On Mar 5, 2009, at 7:24 AM, Jan Lehnardt wrote:
>
> On 5 Mar 2009, at 07:31, Paul Davis wrote:
>
>> On Wed, Mar 4, 2009 at 8:34 PM, Adam Kocoloski <adam.kocoloski@gmail.com
>> > wrote:
>>> Hi folks, we've been running into a problem where multiple
>>> replications with
>>> the same source and target are running simultaneously. This
>>> introduces
>>> quite a lot of unnecessary network traffic and causes real
>>> problems with
>>> update collisions on the local replication history documents. If
>>> replicator
>>> A updates the source doc and replicator B updates the target doc,
>>> subsequent
>>> replications will decide that a full replication is necessary.
>>>
>>> I have some ideas about how to ensure only one is running at a
>>> time (more on
>>> that in a separate mail), but I'd like some feedback on how to
>>> handle the
>>> second..Nth request. Let's call the initial POST to _replicate
>>> "A" and the
>>> second POST "B":
>>>
>>> Option 1 -- Respond to B with the results from A
>>> This option works fine if the source is remote. However, if the
>>> source is
>>> local, the replication started by A will be missing updates to the
>>> source DB
>>> that occurred between A and B. B may be surprised by that result.
>>>
>>> Option 2 -- Grab an updated DB and continue the replication
>>> This option will include updates to the source that occurred
>>> between A and B
>>> in the response to both requests.
>>>
>>> Option 3 -- Respond to A, then trigger another replication for B
>>> In this case we wait till the replication started by A has
>>> completed, then
>>> do an incremental one and respond to B with the results of that
>>> incremental.
>>>
>>> I think I'd vote for 3. Cheers, Adam
>>>
>>>
>>
>> If I follow this correctly, the issue is, "POST to _replicate, a
>> second POST to _replicate occurs before the first request finishes"

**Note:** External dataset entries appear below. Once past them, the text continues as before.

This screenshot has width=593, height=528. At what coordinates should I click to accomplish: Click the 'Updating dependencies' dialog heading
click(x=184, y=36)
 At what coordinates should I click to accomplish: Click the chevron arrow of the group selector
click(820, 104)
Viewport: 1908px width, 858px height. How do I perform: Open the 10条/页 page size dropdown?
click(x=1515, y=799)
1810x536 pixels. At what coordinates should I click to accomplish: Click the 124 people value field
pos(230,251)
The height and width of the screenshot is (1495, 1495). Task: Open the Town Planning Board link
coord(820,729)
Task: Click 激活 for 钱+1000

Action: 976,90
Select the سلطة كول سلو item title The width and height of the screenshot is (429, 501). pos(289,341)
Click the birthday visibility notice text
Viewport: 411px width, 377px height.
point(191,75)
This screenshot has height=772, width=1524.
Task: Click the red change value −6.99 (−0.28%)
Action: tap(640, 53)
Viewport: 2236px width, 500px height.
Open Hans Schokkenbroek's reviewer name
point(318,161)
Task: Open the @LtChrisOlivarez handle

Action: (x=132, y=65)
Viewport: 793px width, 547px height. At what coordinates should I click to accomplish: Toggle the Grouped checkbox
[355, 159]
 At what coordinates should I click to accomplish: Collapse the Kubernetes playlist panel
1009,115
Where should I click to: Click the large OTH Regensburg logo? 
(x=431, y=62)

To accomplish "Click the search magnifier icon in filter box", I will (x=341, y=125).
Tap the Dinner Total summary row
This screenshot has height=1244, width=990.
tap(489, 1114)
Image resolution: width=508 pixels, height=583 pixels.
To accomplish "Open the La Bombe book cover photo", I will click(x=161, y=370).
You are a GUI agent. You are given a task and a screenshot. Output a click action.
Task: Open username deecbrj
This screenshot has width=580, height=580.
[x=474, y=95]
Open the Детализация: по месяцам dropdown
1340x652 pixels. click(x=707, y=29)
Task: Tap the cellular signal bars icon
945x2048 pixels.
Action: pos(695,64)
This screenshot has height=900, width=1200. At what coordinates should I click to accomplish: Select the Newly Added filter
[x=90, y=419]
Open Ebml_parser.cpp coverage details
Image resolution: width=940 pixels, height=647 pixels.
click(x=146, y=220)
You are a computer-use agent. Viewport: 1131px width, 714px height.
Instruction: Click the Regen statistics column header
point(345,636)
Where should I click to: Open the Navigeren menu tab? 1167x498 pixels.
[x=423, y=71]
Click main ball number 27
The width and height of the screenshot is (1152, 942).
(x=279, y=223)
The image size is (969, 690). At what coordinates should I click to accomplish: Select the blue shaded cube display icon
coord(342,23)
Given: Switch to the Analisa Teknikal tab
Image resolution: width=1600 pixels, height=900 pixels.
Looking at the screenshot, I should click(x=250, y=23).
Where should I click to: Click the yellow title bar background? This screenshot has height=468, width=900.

>> (with the same source/target info).
>>
>> My knowledge of replication is only cursory, but I could also see:
>>
>> Option 4:
>>
>> Same as views, we wait for replication to finish and return the same
>> result to all clients that made a request.
>
> I understand this and Adam's option 3 to be the same. What am I
> missing? :)
No, not quite. In Option 3 the two requesters get different
responses. A gets the result of the original request, B gets the
result of the replication triggered automatically after the first one
that replicates any updates to the DB which happened during the first
pass. If no updates occurred, B will receive the result of the first
replication.
Paul's Option 4 is more like Options 1 and 2, where A and B get
identical responses. The difference between 1 and 2 is just whether
new updates get included in that response.
Whew.
>> Option 5:
>>
>> Return an error on B that says, "Yeah, yeah. Already on it."
>
> This would make replication behave a bit like compaction.
Sort of, in that additional triggers are no-ops. Option 1 also has
that behavior.
> I think I like 3/4 best.
>
> Cheers
> Jan
> --
Best, Adam
|